** Start of SOURCE MATERIAL **
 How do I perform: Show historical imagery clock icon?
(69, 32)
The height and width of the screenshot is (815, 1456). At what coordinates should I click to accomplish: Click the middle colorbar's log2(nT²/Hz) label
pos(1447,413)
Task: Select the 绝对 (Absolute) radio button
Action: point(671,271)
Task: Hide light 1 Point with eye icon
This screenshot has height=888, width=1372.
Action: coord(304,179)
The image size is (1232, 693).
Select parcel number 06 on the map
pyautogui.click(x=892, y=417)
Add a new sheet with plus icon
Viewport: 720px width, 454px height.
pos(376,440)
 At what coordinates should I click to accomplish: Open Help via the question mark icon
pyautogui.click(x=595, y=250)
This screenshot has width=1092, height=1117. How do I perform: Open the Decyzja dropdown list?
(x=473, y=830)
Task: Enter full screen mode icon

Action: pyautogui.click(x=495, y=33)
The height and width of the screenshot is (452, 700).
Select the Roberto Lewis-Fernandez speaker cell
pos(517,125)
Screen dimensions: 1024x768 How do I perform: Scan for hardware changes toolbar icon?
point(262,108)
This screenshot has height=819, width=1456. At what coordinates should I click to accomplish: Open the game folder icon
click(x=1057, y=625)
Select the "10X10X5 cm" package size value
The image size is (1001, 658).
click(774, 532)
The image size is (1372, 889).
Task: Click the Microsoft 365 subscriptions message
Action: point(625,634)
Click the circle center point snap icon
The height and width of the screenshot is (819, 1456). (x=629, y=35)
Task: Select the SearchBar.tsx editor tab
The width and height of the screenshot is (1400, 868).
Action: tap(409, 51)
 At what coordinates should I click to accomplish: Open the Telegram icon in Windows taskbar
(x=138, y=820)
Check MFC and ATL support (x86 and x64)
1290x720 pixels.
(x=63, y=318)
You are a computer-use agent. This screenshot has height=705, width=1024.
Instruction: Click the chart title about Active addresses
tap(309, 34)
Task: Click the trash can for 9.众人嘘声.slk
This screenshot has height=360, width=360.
** End of SOURCE MATERIAL **
#### TASK DETAILS
Copy the records above word for word, from the first line to the last.

#### TASK SOLUTION
 How do I perform: Show historical imagery clock icon?
(69, 32)
The height and width of the screenshot is (815, 1456). At what coordinates should I click to accomplish: Click the middle colorbar's log2(nT²/Hz) label
pos(1447,413)
Task: Select the 绝对 (Absolute) radio button
Action: point(671,271)
Task: Hide light 1 Point with eye icon
This screenshot has height=888, width=1372.
Action: coord(304,179)
The image size is (1232, 693).
Select parcel number 06 on the map
pyautogui.click(x=892, y=417)
Add a new sheet with plus icon
Viewport: 720px width, 454px height.
pos(376,440)
 At what coordinates should I click to accomplish: Open Help via the question mark icon
pyautogui.click(x=595, y=250)
This screenshot has width=1092, height=1117. How do I perform: Open the Decyzja dropdown list?
(x=473, y=830)
Task: Enter full screen mode icon

Action: pyautogui.click(x=495, y=33)
The height and width of the screenshot is (452, 700).
Select the Roberto Lewis-Fernandez speaker cell
pos(517,125)
Screen dimensions: 1024x768 How do I perform: Scan for hardware changes toolbar icon?
point(262,108)
This screenshot has height=819, width=1456. At what coordinates should I click to accomplish: Open the game folder icon
click(x=1057, y=625)
Select the "10X10X5 cm" package size value
The image size is (1001, 658).
click(774, 532)
The image size is (1372, 889).
Task: Click the Microsoft 365 subscriptions message
Action: point(625,634)
Click the circle center point snap icon
The height and width of the screenshot is (819, 1456). (x=629, y=35)
Task: Select the SearchBar.tsx editor tab
The width and height of the screenshot is (1400, 868).
Action: tap(409, 51)
 At what coordinates should I click to accomplish: Open the Telegram icon in Windows taskbar
(x=138, y=820)
Check MFC and ATL support (x86 and x64)
1290x720 pixels.
(x=63, y=318)
You are a computer-use agent. This screenshot has height=705, width=1024.
Instruction: Click the chart title about Active addresses
tap(309, 34)
Task: Click the trash can for 9.众人嘘声.slk
This screenshot has height=360, width=360.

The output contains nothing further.